Caregivers & the States of Dying
Caregivers must directly face the hard realities of death. It is emotionally and mentally taxing to spend monthly rigorously caring for a loved-one who is terminally ill–no matter the care provided, the outcome remains unchanged. After committing all of themselves to caring for a loved-one, caregivers often grow depressed when the loved-one finally passes. Often, caregivers witness the death first hand. They must watch someone they know and love grow less active and disinterested, becoming distant and less talkative. They must watch, helpless, as breathing patterns fluctuate. Mentally, the patient may shift between various states of unconsciousness, suffering from illusions, or hallucinations. Sometimes, the loved-one may have delusions of persecution, believing that the caregiver is actually trying to harm them. At the end, caregivers must experience the greatest trauma of the dying process: watching their loved-one’s pulse slow, and their skin turning cold and grey.
The terrible, unavoidable nature of death can not be softened for the caregiver. The caregiver spends months devoted to the life and well-being of another, often resulting in the decay of their own well-being. After, they are faced with the death of their loved one. Then, they’re faced with the impossible task of moving on.
The Caregiver After the Dying Process
After months of such involved care, it can be jarring for the caregiver’s purpose to simply end. Caregivers often grow lost, angry, or depressed, when faced with the sudden and dramatic shift in daily purpose. Now, the caregiver must care for themselves.

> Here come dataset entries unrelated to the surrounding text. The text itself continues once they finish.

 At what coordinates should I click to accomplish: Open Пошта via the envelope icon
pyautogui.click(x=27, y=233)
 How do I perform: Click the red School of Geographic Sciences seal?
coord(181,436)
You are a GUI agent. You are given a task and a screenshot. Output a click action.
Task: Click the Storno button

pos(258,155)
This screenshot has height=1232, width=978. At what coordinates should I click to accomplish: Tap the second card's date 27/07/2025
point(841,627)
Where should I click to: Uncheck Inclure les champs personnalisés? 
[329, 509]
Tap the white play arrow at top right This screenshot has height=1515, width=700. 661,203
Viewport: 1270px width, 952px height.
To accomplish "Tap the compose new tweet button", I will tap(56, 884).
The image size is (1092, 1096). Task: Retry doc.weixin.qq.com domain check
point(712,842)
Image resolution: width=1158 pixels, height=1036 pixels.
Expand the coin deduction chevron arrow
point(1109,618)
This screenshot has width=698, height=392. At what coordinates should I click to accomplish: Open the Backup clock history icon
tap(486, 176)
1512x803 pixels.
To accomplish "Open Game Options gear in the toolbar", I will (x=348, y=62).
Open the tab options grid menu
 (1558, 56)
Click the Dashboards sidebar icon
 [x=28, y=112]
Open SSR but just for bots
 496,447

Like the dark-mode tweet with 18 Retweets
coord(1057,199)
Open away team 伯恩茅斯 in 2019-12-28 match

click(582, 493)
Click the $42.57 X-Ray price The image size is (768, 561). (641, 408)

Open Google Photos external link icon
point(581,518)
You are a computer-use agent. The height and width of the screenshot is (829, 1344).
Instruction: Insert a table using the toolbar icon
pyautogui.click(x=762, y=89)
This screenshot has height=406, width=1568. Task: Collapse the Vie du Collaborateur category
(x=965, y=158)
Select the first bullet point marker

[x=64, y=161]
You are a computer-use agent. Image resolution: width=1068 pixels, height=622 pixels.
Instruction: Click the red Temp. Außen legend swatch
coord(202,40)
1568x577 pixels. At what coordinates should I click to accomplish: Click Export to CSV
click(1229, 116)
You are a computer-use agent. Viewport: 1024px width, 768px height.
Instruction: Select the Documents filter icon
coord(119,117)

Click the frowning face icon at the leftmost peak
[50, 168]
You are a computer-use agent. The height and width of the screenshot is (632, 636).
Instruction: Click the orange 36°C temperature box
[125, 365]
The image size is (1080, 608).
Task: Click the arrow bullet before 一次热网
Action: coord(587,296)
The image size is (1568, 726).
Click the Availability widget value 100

Caregivers often describe their emotions after the death of their loved-one as intense and confusing. Caregivers may fluctuate between profound grief and anger. They may feel relief that their loved-one’s suffering is over, followed by guilt. Caregivers may stress that their loved-one passed because they didn’t provide enough care. Caregivers often experience an all-consuming grief that overwhelms them for weeks or months. Caregivers often struggle to remember how to care for themselves. After the death of their loved-one, it is possible for caregivers to grow distant and anti-social. After spending months so devoted to another, they may have fallen out of social circles, activities, and habits, that are then difficult to resume after the death of the loved-one. Often, coping is done through eating, sleeping, or alcohol.
As a caregiver, or the loved-one of a caregiver, it is important to know that there is help for caregivers, too. Be sure to pursue sessions with a grief counselor, or reach out to the team that supported your recently deceased loved-one. Sometimes, it just takes a patient, helping hand to get us back on our feet.